Continuous flow¶

Below is a very simple example of training a continuous flow on a mixture of two Gaussians.

import flax.nnx as nnx
import jax
import jax.numpy as jnp
import matplotlib.pyplot as plt
import numpy as np

# for monitoring
from IPython.display import clear_output
from tqdm import tqdm

# for training
import optax

import bijx

# define a random number sequence for convenience
rngs = nnx.Rngs(0)

# define a vector field and use automatic computation of the divergence

class VectorFieldBase(nnx.Module):

    def __init__(self, size: int, t_emb: int = 16, hidden=64, depth=2, *, activation=nnx.gelu, rngs):
        # let's assume here the event shape is simply (size,)
        self.size = size
        self.t_emb = t_emb
        self.t_emb_proj = nnx.Linear(1, t_emb, rngs=rngs)
        self.activation = activation
        self.embed = nnx.Linear(size + t_emb, hidden, rngs=rngs)
        self.layers = [nnx.Linear(hidden, hidden, rngs=rngs) for _ in range(depth)]
        self.out = nnx.Linear(hidden, size, rngs=rngs)

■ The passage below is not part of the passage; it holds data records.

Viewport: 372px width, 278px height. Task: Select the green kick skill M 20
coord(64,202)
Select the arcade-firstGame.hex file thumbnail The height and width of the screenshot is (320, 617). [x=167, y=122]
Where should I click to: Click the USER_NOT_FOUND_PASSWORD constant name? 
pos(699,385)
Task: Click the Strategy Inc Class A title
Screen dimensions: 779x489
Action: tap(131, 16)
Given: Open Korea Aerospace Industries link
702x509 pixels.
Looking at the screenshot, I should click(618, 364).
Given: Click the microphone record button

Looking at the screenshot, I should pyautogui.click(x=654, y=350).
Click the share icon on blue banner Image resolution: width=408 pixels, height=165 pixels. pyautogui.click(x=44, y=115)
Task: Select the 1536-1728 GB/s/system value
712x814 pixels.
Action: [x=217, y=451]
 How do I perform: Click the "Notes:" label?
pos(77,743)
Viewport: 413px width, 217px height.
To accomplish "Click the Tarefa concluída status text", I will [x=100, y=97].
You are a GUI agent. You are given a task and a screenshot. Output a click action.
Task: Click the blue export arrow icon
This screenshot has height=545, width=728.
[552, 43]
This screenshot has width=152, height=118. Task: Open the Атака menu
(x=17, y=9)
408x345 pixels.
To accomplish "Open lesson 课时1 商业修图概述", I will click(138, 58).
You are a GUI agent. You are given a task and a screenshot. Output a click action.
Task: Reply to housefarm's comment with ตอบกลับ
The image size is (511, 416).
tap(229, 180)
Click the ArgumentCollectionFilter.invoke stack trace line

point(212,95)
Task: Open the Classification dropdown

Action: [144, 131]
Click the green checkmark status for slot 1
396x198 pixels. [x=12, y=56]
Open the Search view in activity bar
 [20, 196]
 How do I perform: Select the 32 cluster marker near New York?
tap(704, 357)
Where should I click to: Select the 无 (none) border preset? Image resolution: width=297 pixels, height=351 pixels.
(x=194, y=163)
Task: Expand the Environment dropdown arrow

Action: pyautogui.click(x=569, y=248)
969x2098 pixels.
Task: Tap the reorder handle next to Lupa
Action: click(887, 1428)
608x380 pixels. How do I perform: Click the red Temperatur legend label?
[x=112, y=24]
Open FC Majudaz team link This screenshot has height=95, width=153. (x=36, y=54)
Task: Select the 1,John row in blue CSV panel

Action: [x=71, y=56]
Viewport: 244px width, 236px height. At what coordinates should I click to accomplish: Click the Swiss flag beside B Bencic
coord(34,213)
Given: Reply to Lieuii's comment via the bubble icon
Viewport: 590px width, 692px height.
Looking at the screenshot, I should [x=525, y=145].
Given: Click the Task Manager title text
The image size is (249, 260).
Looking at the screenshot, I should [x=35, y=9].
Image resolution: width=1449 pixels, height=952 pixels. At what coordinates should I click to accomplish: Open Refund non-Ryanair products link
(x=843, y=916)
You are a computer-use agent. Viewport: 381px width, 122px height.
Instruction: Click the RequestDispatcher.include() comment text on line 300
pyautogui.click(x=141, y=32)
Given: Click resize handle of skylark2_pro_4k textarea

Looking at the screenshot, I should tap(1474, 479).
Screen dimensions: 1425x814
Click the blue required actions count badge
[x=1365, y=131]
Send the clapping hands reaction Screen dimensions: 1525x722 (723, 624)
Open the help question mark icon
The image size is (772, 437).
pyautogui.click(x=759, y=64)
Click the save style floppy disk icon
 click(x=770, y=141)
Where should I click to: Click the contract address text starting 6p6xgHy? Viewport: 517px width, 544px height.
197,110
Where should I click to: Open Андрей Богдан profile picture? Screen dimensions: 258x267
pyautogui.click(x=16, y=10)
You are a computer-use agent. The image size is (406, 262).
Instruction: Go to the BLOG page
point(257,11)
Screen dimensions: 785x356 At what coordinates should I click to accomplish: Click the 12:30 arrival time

    def __call__(self, t, x):
        t_emb = jnp.sin(self.t_emb_proj(jnp.array([t])))
        t_emb = t_emb.reshape((1,) * (x.ndim - 1) + (-1,))
        t_emb = jnp.tile(t_emb, x.shape[:-1] + (1,))
        x = jnp.concatenate([x, t_emb], -1)
        x = self.embed(x)
        for layer in self.layers:
            x += layer(self.activation(x))
        return self.out(x)

vf = bijx.AutoJacVF(VectorFieldBase(2, rngs=rngs))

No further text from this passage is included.